◆ 表示テキスト
+++
説明

有機廃棄物を処理するための方法及び装置

ビール粕、低濃度廃水及び高濃度廃水を受け取ることを含む醸造廃棄物の処理方法を提供する。このビール粕、低濃度廃水及び高濃度廃水を栓流嫌気性消化装置で処理して第1排出物を生成させる。この第1排出物の一部分を上向流嫌気性スラッジブランケット消化装置で処理して第2排出物を生成させる。この第2排出物の一部分を固定膜嫌気性消化装置で処理して第3排出物を生成させる。

【発明の詳細な説明】
【技術分野】
【0001】
発明の分野
本発明は、有機廃棄物を処理するための方法及び装置に関するものである。より具体的には、本発明は、醸造廃棄物を処理するための方法及び装置に関するものである。
+++
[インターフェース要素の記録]

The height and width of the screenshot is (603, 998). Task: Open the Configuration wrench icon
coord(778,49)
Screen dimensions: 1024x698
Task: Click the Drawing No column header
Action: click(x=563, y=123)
+++
◆ 作業一覧
[1] 次の(a)〜(c)が表示テキストと合っているかを、はい・いいえで答え、判断の決め手となる表示テキストの語句をそのまま引用してください。(a) 第1排出物は栓流嫌気性消化装置での処理によって生成される。(b) 第2排出物の一部分は上向流嫌気性スラッジブランケット消化装置で処理される。(c) 本発明は、より具体的には醸造廃棄物を処理するための方法及び装置に関するものである。
[2] 表示テキストのうち、「ビール粕、低濃度廃水及び高濃度廃水を受け」で始まり「造廃棄物を処理するための方法及び装置に関するものである。」まで続く部分を、一字も変えずに打ち直すこと。

◆ 作業の解答
[1]
(a) はい。「このビール粕、低濃度廃水及び高濃度廃水を栓流嫌気性消化装置で処理して第1排出物を生成させる。」
(b) いいえ。「この第2排出物の一部分を固定膜嫌気性消化装置で処理して第3排出物を生成させる。」
(c) はい。「より具体的には、本発明は、醸造廃棄物を処理するための方法及び装置に関するものである。」

[2]
ビール粕、低濃度廃水及び高濃度廃水を受け取ることを含む醸造廃棄物の処理方法を提供する。このビール粕、低濃度廃水及び高濃度廃水を栓流嫌気性消化装置で処理して第1排出物を生成させる。この第1排出物の一部分を上向流嫌気性スラッジブランケット消化装置で処理して第2排出物を生成させる。この第2排出物の一部分を固定膜嫌気性消化装置で処理して第3排出物を生成させる。

【発明の詳細な説明】
【技術分野】
【0001】
発明の分野
本発明は、有機廃棄物を処理するための方法及び装置に関するものである。より具体的には、本発明は、醸造廃棄物を処理するための方法及び装置に関するものである。